_TASK INPUTS_:
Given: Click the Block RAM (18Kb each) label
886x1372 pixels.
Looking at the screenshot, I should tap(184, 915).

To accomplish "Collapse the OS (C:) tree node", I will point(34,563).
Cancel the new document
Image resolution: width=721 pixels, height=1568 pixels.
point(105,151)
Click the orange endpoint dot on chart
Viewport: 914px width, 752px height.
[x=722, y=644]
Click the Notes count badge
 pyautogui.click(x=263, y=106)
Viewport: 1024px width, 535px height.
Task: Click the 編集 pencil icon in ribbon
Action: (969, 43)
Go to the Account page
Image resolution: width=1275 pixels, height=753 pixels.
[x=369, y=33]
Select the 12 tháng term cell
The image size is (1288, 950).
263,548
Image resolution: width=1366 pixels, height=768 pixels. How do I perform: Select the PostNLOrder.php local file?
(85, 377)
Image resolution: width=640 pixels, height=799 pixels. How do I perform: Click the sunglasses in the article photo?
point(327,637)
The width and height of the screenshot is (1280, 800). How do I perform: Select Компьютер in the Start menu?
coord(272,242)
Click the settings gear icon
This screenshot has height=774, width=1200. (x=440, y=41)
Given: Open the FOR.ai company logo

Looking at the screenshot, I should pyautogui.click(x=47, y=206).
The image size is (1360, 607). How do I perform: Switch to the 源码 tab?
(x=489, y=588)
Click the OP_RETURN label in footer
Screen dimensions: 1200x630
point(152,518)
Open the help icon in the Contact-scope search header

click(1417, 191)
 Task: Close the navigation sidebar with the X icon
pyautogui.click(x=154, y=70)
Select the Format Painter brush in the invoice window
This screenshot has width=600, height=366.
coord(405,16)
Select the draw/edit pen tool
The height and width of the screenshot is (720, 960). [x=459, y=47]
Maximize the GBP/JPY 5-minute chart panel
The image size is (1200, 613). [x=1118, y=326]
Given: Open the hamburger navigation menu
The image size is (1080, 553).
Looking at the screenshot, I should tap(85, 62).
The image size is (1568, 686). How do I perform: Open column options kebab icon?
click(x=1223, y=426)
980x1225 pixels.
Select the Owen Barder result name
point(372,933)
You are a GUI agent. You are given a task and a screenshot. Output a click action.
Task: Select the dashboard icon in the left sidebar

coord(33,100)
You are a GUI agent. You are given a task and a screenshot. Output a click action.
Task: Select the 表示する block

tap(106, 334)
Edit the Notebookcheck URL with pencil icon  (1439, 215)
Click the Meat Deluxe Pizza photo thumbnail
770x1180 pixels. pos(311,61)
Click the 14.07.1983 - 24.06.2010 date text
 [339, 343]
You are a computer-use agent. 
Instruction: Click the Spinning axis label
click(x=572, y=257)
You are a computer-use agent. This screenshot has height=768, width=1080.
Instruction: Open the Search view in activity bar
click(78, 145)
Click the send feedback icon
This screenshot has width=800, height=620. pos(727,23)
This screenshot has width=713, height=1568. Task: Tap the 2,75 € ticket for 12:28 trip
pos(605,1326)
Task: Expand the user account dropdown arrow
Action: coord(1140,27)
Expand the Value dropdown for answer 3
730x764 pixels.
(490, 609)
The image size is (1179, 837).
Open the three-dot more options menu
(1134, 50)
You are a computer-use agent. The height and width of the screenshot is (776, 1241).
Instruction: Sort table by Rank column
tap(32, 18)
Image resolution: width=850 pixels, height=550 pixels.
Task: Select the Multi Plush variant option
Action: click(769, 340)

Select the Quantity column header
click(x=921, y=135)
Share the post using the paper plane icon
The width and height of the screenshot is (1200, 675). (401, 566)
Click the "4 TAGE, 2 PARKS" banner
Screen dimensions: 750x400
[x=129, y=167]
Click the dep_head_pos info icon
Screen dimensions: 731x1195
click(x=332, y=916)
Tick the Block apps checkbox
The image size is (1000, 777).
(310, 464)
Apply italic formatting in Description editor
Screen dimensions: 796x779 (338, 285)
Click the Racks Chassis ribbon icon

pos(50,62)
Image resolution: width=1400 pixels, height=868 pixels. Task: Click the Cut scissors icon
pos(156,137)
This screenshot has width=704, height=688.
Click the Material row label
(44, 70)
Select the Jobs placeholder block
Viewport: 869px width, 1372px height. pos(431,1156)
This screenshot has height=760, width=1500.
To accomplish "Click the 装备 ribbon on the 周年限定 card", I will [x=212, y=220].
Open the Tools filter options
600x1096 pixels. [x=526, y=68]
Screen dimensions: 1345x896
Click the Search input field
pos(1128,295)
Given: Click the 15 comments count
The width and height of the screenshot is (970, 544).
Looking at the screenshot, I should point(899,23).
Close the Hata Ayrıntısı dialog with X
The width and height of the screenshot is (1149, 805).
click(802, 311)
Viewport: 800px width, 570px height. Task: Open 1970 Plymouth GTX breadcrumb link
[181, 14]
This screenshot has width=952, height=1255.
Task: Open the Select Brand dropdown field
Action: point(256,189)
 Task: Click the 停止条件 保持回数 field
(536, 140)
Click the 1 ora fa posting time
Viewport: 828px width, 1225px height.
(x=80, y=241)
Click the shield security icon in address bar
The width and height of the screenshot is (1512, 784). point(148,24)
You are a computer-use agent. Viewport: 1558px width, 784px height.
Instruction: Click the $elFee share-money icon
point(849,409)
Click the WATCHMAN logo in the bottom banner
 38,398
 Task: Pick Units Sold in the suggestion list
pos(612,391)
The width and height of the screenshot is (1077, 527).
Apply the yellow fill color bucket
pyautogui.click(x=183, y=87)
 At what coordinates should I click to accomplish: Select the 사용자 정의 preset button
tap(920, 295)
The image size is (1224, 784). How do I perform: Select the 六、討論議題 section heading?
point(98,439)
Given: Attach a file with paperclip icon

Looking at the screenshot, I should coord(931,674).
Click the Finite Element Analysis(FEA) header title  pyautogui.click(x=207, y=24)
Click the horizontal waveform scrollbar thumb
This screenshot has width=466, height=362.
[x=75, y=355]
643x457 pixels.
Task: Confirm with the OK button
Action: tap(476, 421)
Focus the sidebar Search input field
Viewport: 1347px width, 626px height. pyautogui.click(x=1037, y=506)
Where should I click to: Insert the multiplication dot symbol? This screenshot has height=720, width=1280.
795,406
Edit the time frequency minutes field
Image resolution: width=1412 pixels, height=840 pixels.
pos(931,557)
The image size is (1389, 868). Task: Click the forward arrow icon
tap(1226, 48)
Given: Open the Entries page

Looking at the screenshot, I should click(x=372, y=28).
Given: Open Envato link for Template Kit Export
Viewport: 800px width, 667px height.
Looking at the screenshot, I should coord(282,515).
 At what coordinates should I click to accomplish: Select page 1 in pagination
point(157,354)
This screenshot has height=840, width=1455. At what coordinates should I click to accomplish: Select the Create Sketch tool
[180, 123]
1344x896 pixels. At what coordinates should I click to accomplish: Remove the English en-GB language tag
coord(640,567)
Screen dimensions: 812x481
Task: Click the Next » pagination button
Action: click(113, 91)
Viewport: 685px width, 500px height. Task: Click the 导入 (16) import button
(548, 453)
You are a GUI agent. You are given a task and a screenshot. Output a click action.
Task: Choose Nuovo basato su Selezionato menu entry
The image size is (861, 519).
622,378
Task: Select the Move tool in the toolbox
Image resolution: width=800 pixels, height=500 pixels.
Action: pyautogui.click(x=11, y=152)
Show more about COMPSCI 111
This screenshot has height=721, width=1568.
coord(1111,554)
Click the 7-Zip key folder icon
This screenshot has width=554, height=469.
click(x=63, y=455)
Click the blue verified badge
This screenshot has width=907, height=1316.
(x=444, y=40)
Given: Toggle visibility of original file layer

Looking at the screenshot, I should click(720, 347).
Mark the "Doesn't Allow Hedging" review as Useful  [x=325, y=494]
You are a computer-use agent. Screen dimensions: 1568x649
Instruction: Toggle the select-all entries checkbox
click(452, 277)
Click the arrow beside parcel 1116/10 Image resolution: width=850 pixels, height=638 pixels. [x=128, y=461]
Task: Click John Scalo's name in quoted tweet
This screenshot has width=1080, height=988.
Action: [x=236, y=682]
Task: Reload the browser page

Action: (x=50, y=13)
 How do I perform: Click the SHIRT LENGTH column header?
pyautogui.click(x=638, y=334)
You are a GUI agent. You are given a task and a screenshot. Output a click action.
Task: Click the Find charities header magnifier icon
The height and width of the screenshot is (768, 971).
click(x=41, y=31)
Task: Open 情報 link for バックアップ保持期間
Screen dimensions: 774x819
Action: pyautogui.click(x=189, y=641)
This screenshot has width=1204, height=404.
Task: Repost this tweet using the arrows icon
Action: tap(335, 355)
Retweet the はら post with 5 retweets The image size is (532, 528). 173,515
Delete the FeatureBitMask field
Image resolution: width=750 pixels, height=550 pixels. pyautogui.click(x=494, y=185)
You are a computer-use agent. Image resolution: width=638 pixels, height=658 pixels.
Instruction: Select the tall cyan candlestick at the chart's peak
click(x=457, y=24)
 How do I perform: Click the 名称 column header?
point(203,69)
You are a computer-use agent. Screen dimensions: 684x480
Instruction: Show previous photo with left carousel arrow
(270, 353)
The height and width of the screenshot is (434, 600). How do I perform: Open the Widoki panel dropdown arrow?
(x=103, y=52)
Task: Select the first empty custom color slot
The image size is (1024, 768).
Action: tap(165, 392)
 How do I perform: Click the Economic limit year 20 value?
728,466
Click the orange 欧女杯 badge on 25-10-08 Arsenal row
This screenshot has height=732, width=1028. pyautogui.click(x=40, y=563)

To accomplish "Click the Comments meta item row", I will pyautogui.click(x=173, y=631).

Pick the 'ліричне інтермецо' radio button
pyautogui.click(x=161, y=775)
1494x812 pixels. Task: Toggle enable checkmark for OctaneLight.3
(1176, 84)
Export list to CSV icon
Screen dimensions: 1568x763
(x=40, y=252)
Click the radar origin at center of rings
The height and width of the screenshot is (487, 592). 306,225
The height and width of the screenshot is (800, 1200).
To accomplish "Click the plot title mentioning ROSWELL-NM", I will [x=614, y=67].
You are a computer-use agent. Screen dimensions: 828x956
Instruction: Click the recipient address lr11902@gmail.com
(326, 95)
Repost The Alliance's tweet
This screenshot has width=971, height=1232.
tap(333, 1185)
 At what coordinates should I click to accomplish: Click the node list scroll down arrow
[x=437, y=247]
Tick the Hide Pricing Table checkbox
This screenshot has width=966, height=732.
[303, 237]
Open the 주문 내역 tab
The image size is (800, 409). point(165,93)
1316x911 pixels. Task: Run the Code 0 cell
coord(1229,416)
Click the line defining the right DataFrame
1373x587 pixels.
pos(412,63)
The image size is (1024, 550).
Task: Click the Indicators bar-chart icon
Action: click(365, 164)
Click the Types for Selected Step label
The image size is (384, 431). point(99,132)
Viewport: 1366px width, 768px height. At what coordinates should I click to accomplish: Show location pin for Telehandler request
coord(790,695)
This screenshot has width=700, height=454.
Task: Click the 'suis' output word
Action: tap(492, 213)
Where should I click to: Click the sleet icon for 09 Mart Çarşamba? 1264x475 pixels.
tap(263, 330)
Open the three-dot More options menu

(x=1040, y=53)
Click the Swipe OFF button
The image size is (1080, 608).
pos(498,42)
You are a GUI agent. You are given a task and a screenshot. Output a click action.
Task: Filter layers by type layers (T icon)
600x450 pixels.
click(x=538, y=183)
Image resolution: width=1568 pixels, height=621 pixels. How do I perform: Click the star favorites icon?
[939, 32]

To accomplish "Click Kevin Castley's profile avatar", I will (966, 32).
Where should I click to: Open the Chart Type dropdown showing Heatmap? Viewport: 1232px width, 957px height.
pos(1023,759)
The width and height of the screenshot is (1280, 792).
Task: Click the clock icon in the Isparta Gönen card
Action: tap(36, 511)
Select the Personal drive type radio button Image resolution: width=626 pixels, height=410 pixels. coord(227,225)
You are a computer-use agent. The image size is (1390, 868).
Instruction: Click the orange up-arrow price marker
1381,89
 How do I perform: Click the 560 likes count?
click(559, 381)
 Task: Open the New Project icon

_WHAT IS EXPECTED_: Which lines above hold the word "will"? Copy each of them.

_SOLUTION_:
To accomplish "Collapse the OS (C:) tree node", I will point(34,563).
To accomplish "Click the 装备 ribbon on the 周年限定 card", I will [x=212, y=220].
To accomplish "Click the Comments meta item row", I will pyautogui.click(x=173, y=631).
To accomplish "Click the plot title mentioning ROSWELL-NM", I will [x=614, y=67].
To accomplish "Click Kevin Castley's profile avatar", I will (966, 32).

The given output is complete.